Zum zwölften Mal wird in diesem Jahr im Hause Landgeflüster gefastet. Kein Heilfasten, sondern nur das Verzichten auf einige geliebte Speisen und Getränke. Ich nenne es trotzdem “Fasten”

In der Zeit vom 22. Februar bis zum 8. April werde ich wieder auf Alkohol, Fleisch, Zigaretten, Drogen, Süßwaren (auch Desserts, Kuchen usw.) und Kaffee verzichten. Dabei wird mir der Verzicht auf Kaffee am schwersten fallen, weil er mein Wachmacher am frühen Morgen ist. Vielleicht sollte ich auch auf Gemüse verzichten, das würde mir nämlich richtig schwer fallen. Aber sieben Wochen keine Gemüse? Das, geht nun wirklich nicht. Glück gehabt!

Ich suche mir beim Fasten keine Alternativen, sonst wäre es ja kein richtiger Verzicht.

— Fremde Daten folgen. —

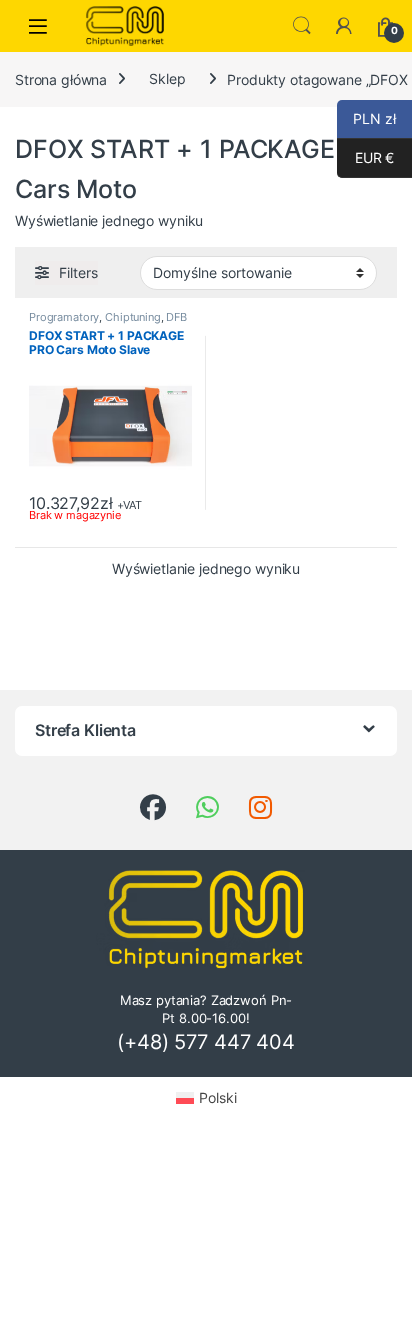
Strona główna (61, 78)
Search (302, 26)
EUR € (365, 157)
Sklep (167, 78)
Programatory (64, 317)
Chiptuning (133, 317)
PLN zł (366, 118)
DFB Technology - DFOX (108, 323)
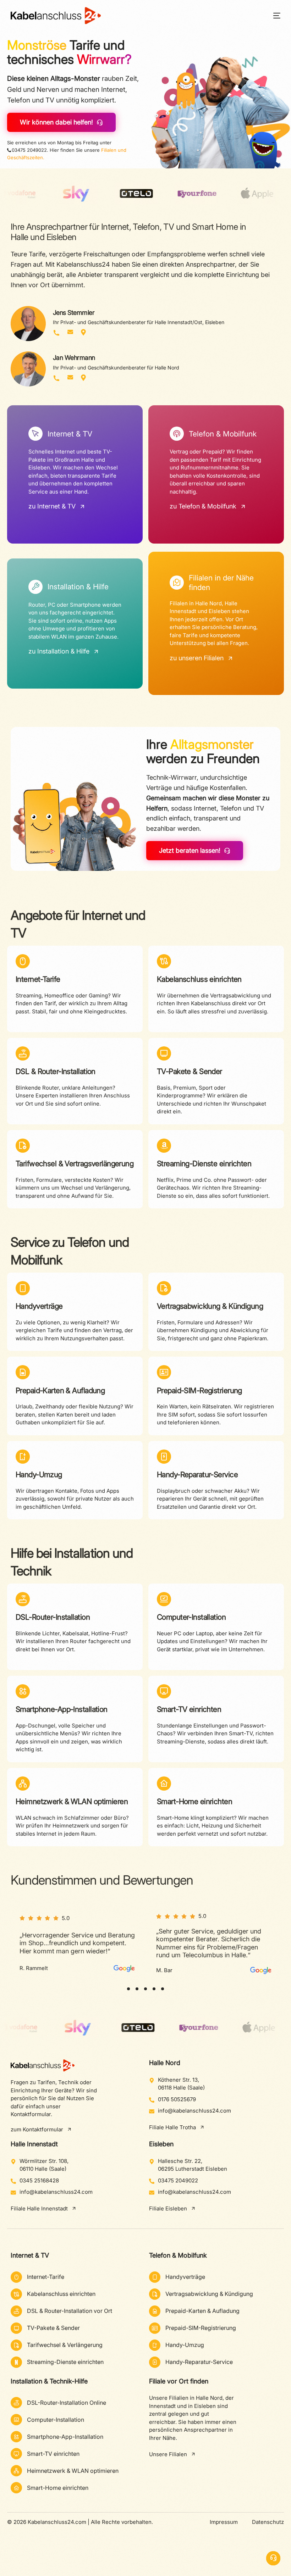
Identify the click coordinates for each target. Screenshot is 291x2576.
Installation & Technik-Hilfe (49, 2381)
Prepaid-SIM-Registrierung (199, 1390)
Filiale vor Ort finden (178, 2381)
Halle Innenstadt (34, 2144)
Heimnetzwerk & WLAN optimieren (72, 1801)
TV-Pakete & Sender (189, 1071)
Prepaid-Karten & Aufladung (60, 1390)
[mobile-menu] (271, 15)
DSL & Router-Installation (55, 1071)
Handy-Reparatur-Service (197, 1474)
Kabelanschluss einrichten (199, 979)
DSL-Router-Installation (53, 1617)
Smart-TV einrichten (189, 1709)
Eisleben (161, 2144)
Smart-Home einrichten (194, 1801)
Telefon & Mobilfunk (178, 2255)
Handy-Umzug (39, 1474)
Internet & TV (30, 2255)
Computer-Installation (191, 1617)
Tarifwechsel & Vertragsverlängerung (74, 1163)
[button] (128, 1988)
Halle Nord (164, 2062)
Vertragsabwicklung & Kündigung (210, 1306)
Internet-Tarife (38, 979)
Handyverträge (39, 1306)
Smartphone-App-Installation (62, 1709)
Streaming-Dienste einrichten (204, 1163)
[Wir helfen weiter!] (273, 2558)
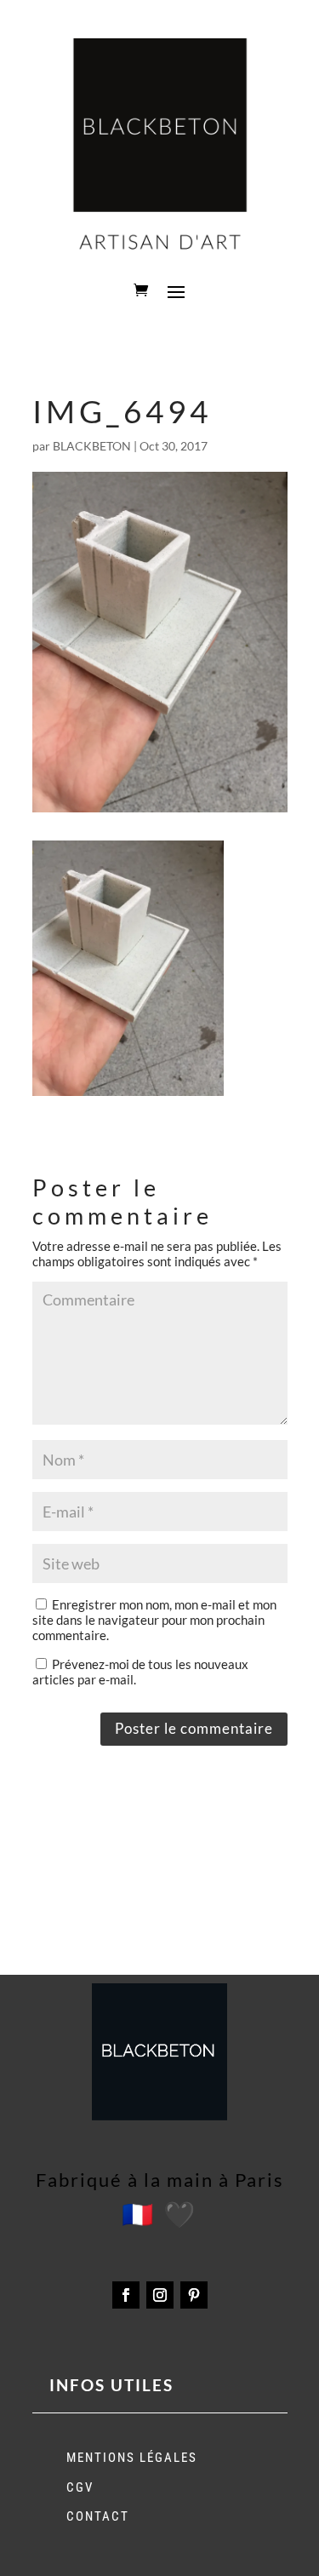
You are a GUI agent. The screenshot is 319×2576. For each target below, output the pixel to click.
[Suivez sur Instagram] (160, 2295)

Wenn ich also am Nachmittag auf meinen Kuchen verzichte, esse ich stattdessen kein Käsebrot, um diese Lücke zu schließen. Und ich trinke auch kein alkoholfreies Bier als Ersatz für normales Bier. Alkoholfreies Bier oder alkoholfreien Sekt trinke ich übrigens gar nicht. Auch außerhalb der Fastenzeit nicht. Ich finde Getränke ganz ohne Alkoholgeschmack, -gehalt und -aussehen sind eine bessere Alternative.

Glücklicherweise gibt es inzwischen keine Diskussionen mehr, wenn ich die Einzige bin, die an der Kaffeetafel einen leeren Teller vor sich hat, oder bei der Party als Einzige keinen Begrüßungssekt trinkt. Das war in meinen ersten Fastenjahren leider nicht so. Besonders die Familie vom Michelmann kam damit gar nicht klar. Aber nach nun mehr als zehn Jahren hat es sich überall herumgesprochen und ich werde nicht mehr genötigt. Keine Rechtfertigungen und Entschuldigungen mehr, damit lässt es sich viel einfacher fasten. Schließlich liegen in der Fastenzeit viele Geburtstage im Familien- und Freundeskreis und da ist die Verführung eh schon groß genug.